Saved entries:
================================
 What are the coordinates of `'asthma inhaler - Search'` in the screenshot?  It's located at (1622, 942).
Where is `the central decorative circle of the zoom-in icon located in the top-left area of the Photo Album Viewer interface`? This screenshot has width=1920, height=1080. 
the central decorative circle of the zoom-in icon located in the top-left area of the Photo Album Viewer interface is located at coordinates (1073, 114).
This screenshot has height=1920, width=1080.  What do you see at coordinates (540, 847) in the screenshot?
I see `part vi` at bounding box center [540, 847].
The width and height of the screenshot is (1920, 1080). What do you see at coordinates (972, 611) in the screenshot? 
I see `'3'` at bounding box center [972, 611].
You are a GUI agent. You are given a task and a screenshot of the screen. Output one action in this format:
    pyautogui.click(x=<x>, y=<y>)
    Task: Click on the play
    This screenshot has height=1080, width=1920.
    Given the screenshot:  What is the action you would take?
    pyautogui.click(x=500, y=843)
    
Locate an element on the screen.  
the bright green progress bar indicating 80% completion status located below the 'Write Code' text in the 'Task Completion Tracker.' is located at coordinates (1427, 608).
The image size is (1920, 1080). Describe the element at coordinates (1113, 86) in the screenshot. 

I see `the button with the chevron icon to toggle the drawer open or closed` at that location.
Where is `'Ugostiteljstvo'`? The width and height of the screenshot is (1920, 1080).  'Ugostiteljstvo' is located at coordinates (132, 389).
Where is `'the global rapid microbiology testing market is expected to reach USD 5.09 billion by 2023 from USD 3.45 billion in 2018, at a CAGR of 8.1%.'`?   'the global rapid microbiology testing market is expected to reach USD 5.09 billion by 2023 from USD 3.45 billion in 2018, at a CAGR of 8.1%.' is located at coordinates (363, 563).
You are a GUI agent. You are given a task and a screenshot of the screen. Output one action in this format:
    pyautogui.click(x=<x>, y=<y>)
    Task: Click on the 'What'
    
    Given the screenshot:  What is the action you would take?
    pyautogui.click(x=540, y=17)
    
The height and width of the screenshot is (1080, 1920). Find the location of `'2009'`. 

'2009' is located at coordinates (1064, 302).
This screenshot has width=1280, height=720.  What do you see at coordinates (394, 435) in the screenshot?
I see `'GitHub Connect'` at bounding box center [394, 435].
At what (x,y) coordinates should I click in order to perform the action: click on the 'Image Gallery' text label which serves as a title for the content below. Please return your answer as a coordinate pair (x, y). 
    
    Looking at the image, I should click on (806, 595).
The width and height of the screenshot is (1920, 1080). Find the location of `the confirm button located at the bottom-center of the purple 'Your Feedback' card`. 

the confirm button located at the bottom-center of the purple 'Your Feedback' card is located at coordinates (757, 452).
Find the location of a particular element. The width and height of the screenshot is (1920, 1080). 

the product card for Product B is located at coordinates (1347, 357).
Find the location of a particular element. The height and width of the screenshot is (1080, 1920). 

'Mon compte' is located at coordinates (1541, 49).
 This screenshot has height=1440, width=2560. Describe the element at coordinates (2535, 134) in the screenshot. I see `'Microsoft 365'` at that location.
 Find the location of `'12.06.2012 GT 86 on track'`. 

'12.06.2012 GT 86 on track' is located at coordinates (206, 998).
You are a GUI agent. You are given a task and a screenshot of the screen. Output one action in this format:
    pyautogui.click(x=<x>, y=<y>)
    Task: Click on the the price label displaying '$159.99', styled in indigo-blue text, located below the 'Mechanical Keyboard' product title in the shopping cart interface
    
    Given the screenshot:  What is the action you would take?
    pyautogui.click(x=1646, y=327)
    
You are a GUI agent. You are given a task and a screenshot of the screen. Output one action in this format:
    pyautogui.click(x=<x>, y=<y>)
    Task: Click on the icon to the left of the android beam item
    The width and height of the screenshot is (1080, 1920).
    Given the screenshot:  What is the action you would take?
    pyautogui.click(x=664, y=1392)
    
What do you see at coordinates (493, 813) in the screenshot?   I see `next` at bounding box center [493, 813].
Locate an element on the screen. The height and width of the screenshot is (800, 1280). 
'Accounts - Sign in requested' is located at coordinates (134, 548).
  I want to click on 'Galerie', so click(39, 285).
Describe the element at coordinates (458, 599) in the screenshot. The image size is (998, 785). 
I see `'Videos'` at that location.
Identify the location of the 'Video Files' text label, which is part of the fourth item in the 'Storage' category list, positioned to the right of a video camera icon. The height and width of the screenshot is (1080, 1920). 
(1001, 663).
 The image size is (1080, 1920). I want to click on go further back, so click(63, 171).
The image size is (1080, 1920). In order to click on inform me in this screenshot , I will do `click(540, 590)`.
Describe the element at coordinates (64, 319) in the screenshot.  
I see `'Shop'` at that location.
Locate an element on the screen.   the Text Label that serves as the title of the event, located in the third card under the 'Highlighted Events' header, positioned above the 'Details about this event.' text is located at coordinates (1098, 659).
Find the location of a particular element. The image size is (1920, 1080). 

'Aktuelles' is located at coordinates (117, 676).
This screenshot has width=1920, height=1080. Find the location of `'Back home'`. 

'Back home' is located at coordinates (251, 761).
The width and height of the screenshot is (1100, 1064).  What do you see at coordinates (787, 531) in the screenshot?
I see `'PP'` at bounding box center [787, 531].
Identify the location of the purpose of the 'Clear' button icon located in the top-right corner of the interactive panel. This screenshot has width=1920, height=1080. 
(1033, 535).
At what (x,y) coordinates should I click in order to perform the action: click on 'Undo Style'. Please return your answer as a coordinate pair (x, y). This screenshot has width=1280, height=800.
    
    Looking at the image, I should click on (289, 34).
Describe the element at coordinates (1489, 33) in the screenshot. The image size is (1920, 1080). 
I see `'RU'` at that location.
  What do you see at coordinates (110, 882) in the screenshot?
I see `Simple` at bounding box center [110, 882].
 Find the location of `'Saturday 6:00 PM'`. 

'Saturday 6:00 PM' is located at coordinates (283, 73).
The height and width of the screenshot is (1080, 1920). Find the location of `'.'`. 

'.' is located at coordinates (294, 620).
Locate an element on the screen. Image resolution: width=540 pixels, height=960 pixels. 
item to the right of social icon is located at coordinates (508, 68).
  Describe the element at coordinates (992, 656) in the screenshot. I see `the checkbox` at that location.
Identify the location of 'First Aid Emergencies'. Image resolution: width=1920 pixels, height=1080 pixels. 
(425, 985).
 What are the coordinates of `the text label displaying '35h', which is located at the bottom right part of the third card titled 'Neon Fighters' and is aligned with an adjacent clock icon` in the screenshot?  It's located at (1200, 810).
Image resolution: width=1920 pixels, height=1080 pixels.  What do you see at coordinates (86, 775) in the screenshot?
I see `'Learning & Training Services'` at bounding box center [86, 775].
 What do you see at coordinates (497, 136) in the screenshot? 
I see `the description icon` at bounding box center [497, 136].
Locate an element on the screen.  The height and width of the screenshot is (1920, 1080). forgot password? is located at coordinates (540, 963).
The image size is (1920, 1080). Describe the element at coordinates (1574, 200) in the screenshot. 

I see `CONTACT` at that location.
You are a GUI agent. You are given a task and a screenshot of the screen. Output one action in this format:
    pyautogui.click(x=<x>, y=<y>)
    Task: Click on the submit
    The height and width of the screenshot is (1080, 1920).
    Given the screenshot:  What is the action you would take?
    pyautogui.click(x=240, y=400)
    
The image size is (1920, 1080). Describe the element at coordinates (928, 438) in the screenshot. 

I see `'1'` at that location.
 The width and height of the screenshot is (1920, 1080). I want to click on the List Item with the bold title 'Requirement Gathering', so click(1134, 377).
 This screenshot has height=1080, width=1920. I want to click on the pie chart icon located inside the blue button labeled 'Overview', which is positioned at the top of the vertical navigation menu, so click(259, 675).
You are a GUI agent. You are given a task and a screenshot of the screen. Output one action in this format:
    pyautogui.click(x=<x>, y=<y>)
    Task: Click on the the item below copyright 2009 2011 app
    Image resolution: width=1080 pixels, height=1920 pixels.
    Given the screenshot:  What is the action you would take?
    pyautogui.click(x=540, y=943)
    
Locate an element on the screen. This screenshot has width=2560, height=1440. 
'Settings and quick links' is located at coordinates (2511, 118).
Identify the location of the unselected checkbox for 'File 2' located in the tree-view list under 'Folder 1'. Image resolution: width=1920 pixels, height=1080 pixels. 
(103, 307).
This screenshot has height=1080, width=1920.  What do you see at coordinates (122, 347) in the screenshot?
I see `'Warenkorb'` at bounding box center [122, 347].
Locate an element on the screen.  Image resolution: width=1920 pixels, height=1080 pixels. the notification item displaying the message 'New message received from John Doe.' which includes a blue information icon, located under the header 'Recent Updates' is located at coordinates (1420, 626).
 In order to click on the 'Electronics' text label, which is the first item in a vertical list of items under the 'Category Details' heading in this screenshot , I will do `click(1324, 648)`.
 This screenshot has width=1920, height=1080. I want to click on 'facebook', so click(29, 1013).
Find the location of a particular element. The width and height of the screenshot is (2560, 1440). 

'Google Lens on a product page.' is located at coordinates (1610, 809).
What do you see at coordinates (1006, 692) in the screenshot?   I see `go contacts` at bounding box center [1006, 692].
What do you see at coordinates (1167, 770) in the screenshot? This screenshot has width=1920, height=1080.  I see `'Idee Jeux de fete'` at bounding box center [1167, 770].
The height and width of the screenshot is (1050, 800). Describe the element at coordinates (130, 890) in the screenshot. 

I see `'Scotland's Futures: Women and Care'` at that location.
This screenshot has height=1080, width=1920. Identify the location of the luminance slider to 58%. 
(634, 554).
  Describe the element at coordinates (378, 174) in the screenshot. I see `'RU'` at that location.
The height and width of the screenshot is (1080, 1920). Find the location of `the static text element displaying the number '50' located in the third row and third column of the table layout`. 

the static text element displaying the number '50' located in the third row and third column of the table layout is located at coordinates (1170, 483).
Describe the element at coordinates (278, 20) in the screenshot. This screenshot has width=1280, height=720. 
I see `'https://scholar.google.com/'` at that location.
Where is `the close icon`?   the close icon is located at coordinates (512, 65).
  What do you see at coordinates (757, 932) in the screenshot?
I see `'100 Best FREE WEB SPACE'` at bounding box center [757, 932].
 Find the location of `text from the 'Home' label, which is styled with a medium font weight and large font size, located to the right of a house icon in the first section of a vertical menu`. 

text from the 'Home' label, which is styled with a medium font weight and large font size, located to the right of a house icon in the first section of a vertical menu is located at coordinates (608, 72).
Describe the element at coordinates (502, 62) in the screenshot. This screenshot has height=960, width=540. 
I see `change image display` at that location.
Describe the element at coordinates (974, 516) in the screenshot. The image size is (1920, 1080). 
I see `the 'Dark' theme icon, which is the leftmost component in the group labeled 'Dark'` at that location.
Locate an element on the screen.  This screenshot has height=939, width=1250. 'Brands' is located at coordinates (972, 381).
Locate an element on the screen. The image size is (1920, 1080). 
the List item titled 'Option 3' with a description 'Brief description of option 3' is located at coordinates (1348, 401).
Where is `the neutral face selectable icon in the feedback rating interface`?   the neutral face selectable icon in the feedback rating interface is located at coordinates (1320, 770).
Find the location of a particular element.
================================
### What this task involves
Reproduce the lines of the data verbatim, starting at the line containing "Identify the location of the unselected" and ending at the line containing "coordinates (1420, 626).", with both of those lines included.

### Exercise result
Identify the location of the unselected checkbox for 'File 2' located in the tree-view list under 'Folder 1'. Image resolution: width=1920 pixels, height=1080 pixels. 
(103, 307).
This screenshot has height=1080, width=1920.  What do you see at coordinates (122, 347) in the screenshot?
I see `'Warenkorb'` at bounding box center [122, 347].
Locate an element on the screen.  Image resolution: width=1920 pixels, height=1080 pixels. the notification item displaying the message 'New message received from John Doe.' which includes a blue information icon, located under the header 'Recent Updates' is located at coordinates (1420, 626).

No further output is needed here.